__Problem statement__
Only one stretch of the records below should be repeated. It starts with the line containing "[Powered by BaseballShift] (720, 1748)" and goes on through the line containing "Contact (946, 1694)", exactly as written.

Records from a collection
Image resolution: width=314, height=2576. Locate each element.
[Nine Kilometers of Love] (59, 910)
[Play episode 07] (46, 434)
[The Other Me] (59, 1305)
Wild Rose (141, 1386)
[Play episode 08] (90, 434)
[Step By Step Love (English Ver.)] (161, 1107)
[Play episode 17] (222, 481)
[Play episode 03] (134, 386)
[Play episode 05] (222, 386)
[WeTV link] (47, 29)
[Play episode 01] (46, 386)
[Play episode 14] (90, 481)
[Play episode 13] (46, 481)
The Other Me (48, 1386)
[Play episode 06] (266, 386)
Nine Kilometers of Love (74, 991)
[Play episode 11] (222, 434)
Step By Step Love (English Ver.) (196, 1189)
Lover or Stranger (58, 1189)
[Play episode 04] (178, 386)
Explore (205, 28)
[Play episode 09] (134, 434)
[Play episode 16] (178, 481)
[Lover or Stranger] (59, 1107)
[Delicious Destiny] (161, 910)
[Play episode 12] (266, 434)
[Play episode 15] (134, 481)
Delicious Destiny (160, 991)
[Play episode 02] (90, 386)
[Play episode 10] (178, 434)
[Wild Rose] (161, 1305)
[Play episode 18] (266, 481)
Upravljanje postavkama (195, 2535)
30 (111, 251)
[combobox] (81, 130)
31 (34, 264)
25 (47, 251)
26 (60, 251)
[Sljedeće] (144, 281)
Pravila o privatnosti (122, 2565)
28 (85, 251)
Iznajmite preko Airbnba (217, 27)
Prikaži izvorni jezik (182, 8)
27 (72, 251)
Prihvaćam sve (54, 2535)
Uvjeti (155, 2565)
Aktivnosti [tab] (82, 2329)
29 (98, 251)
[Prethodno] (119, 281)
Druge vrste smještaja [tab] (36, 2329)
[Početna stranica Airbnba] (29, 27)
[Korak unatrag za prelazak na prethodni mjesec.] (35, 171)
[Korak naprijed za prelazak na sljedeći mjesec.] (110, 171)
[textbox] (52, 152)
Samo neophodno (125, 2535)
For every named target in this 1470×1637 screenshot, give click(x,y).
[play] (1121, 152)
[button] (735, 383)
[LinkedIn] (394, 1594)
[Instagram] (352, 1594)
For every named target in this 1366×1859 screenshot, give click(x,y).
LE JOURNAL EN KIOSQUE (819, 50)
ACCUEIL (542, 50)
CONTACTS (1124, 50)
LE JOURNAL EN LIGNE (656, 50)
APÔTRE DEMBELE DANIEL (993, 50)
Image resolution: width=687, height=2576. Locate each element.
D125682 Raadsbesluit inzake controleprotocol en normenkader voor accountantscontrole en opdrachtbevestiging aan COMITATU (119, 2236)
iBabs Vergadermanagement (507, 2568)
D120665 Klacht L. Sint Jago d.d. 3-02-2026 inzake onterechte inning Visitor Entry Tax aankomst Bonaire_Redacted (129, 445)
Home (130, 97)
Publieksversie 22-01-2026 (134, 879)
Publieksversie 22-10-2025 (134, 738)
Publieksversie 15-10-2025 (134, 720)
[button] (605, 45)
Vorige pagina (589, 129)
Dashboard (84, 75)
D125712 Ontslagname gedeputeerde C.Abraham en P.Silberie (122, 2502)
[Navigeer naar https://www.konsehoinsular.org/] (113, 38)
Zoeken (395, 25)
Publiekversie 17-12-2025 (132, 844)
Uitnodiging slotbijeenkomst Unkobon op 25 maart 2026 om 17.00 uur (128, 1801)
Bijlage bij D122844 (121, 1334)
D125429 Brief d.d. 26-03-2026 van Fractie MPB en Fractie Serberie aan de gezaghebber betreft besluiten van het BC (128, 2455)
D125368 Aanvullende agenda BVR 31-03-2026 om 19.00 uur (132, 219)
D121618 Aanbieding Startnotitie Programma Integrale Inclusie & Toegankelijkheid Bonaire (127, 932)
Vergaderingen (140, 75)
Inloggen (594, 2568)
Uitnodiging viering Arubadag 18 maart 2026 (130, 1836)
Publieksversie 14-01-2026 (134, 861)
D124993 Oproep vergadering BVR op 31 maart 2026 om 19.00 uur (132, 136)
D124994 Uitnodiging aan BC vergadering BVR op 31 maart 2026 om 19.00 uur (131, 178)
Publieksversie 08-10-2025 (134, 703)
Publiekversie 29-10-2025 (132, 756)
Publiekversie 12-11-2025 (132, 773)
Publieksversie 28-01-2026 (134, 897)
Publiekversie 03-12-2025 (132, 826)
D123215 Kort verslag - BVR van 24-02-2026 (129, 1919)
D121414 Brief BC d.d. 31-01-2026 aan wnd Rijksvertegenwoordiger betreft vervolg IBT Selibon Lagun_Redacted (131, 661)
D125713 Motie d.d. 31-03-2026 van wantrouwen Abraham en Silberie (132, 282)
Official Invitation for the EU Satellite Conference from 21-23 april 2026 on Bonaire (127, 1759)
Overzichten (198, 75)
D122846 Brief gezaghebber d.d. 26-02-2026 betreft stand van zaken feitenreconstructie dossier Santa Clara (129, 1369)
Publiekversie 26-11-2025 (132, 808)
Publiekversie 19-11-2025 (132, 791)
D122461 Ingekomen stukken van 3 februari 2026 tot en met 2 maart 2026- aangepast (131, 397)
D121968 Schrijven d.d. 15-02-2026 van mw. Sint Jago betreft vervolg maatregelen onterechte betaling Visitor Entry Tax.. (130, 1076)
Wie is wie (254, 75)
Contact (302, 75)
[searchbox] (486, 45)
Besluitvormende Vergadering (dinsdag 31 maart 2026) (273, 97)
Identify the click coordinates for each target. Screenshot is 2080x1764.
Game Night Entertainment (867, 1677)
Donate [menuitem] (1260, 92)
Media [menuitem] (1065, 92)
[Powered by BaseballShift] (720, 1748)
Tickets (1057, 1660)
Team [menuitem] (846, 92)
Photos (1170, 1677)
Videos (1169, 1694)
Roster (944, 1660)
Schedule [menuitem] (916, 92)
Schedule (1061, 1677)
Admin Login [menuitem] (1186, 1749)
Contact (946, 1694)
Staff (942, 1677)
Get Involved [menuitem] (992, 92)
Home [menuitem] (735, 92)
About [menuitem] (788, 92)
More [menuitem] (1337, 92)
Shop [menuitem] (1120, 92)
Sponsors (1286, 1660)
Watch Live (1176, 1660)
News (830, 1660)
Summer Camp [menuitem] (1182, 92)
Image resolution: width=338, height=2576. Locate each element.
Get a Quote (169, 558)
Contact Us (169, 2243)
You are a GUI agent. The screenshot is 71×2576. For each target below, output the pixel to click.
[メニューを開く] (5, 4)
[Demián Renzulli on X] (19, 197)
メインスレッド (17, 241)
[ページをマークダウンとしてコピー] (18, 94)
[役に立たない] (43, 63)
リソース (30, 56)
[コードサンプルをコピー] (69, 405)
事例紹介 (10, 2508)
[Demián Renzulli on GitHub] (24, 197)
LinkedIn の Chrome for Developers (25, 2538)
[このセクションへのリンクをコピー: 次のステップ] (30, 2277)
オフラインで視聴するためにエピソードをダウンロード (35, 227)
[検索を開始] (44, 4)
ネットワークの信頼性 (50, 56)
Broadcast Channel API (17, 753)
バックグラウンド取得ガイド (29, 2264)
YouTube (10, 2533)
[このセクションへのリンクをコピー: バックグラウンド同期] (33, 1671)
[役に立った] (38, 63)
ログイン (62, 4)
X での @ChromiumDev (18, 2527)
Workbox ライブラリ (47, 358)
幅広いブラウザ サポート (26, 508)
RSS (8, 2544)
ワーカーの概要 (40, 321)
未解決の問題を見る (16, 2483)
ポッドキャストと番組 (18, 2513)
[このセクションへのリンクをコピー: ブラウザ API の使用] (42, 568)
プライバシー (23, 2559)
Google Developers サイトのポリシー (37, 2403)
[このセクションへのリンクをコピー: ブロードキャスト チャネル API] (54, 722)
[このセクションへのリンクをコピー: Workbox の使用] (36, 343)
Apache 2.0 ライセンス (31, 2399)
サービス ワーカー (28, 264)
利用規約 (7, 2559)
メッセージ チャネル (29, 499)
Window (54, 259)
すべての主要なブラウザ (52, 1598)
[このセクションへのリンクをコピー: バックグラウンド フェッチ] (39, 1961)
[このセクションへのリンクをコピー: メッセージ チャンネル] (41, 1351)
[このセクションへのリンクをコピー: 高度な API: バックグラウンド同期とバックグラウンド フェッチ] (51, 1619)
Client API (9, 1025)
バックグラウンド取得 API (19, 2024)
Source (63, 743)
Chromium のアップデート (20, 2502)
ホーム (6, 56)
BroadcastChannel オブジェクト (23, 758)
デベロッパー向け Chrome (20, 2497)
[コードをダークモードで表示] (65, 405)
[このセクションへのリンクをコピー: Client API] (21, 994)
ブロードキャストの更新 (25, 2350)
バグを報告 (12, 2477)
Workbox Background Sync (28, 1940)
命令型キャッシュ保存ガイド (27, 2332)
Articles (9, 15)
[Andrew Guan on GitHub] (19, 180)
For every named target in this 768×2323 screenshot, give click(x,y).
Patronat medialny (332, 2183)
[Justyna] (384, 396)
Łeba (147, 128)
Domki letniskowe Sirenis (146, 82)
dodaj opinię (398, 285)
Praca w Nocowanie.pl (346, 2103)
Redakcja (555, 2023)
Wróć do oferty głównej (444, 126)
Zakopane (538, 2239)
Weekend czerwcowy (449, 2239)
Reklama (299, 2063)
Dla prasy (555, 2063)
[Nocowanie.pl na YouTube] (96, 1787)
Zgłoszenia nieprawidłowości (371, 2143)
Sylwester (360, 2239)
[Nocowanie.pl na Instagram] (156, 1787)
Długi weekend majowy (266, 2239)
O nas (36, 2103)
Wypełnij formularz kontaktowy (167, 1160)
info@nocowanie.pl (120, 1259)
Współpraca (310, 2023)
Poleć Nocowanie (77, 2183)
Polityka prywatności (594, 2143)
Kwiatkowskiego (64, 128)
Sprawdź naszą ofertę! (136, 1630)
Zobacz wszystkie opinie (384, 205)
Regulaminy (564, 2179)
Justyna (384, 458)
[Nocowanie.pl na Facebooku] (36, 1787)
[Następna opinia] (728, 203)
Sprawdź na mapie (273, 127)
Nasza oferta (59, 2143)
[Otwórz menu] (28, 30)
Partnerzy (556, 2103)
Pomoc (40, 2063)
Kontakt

__Expected answer__
[Powered by BaseballShift] (720, 1748)
Tickets (1057, 1660)
Team [menuitem] (846, 92)
Photos (1170, 1677)
Videos (1169, 1694)
Roster (944, 1660)
Schedule [menuitem] (916, 92)
Schedule (1061, 1677)
Admin Login [menuitem] (1186, 1749)
Contact (946, 1694)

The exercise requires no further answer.